**Saved entries**
- - -
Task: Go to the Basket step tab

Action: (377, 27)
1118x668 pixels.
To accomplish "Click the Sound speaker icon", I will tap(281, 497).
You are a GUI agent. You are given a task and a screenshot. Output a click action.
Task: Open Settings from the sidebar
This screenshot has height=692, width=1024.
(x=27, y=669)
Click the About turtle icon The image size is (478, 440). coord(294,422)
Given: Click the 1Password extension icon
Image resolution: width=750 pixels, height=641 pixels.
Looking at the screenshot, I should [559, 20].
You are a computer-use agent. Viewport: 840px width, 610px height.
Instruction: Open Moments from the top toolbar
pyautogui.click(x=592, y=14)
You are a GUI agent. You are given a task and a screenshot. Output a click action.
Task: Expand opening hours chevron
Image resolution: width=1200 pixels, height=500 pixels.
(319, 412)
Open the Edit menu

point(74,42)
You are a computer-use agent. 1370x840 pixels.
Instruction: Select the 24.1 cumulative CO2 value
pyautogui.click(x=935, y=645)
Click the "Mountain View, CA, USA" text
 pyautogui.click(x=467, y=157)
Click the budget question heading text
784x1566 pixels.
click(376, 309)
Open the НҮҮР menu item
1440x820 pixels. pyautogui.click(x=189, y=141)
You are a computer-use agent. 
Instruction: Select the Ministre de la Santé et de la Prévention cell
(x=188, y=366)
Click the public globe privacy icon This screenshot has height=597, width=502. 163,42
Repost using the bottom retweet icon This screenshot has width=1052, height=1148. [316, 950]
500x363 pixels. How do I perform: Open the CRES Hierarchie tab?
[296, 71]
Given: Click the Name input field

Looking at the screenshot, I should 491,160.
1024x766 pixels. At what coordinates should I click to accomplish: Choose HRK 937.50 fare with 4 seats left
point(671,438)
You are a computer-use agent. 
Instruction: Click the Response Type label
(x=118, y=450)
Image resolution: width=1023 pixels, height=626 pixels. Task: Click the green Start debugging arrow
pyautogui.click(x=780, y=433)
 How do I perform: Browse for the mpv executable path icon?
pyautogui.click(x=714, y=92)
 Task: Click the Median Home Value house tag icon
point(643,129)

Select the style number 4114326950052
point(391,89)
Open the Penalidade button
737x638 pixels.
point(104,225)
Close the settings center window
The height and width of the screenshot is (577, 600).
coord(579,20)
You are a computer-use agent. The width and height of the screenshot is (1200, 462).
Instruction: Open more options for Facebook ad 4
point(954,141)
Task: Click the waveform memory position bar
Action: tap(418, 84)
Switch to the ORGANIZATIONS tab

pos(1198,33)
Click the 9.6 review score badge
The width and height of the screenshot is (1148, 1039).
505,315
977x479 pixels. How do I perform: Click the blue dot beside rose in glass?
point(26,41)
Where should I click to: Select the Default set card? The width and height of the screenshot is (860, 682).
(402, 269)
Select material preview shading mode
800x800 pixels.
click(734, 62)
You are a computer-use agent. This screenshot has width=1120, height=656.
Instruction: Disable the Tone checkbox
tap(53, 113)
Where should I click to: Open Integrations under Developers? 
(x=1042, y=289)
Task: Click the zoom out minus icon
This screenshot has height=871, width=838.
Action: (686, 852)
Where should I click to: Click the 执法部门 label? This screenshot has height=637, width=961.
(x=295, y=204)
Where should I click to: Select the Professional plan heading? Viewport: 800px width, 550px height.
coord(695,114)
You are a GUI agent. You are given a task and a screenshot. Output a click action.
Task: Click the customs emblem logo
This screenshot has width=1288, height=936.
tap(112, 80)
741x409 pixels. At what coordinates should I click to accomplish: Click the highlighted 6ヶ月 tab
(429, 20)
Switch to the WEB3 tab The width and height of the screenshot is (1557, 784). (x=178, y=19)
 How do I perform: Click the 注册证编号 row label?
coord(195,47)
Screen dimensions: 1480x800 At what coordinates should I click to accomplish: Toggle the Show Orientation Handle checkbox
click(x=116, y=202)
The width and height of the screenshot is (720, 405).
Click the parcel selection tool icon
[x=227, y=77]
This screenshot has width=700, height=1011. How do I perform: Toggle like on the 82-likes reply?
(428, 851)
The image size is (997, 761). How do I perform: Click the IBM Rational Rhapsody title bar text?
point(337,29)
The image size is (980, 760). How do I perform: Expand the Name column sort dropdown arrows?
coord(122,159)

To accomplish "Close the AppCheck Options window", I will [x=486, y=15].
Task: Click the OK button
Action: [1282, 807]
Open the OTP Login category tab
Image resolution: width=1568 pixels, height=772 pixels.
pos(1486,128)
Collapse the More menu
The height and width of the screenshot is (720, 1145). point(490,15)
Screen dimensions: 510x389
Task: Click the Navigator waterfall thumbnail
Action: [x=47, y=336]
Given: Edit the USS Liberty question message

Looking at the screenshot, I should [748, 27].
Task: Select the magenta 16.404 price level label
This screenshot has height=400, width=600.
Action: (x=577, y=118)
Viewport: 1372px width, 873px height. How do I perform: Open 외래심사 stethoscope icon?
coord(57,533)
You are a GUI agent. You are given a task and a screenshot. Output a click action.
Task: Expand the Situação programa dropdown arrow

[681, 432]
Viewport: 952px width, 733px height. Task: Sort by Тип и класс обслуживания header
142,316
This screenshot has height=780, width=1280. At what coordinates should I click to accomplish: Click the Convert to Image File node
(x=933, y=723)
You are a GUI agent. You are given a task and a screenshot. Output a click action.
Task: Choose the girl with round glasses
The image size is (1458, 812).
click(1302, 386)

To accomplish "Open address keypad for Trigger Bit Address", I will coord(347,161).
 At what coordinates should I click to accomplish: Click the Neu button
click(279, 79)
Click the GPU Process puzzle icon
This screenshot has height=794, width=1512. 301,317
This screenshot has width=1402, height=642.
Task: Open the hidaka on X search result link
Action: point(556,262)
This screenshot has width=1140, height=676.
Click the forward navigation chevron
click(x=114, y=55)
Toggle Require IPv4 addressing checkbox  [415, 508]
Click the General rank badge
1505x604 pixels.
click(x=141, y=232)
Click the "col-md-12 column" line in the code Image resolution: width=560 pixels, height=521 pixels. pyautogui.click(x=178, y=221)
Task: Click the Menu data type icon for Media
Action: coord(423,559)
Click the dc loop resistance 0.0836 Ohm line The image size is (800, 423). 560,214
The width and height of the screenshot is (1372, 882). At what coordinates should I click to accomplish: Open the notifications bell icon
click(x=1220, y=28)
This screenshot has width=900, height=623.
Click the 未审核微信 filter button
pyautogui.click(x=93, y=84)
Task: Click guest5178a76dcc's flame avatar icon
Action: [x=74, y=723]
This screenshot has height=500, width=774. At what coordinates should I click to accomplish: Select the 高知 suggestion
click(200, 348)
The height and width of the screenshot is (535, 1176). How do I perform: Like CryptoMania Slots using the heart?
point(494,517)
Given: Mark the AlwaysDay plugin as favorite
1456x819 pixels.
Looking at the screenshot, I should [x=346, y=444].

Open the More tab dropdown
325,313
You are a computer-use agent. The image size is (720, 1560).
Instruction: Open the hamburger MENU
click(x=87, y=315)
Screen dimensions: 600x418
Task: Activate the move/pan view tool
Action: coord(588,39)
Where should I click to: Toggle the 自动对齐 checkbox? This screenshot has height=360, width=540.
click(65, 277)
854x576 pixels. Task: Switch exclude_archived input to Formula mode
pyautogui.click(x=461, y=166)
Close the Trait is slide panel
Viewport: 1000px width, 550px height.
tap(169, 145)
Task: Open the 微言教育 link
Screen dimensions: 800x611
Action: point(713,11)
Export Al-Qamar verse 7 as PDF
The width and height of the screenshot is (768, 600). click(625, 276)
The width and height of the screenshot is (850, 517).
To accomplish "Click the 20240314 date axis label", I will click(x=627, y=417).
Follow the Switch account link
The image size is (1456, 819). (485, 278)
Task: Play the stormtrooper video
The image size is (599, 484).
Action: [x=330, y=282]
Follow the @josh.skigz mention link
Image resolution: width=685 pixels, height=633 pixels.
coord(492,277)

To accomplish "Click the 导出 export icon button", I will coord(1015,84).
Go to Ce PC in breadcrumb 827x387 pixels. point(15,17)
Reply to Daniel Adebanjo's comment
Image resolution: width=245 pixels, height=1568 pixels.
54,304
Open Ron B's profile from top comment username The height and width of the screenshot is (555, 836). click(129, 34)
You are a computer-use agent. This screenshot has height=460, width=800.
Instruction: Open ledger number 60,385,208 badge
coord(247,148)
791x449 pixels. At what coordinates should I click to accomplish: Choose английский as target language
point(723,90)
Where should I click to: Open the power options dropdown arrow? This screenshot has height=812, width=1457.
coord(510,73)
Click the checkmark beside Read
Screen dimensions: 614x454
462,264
- - -
**WHAT YOU NEED TO DO**
Write out the lines above from the one containing "Instruction: Open ledger" through the last, exactly as they are.

**WRITTEN ANSWER**
Instruction: Open ledger number 60,385,208 badge
coord(247,148)
791x449 pixels. At what coordinates should I click to accomplish: Choose английский as target language
point(723,90)
Where should I click to: Open the power options dropdown arrow? This screenshot has height=812, width=1457.
coord(510,73)
Click the checkmark beside Read
Screen dimensions: 614x454
462,264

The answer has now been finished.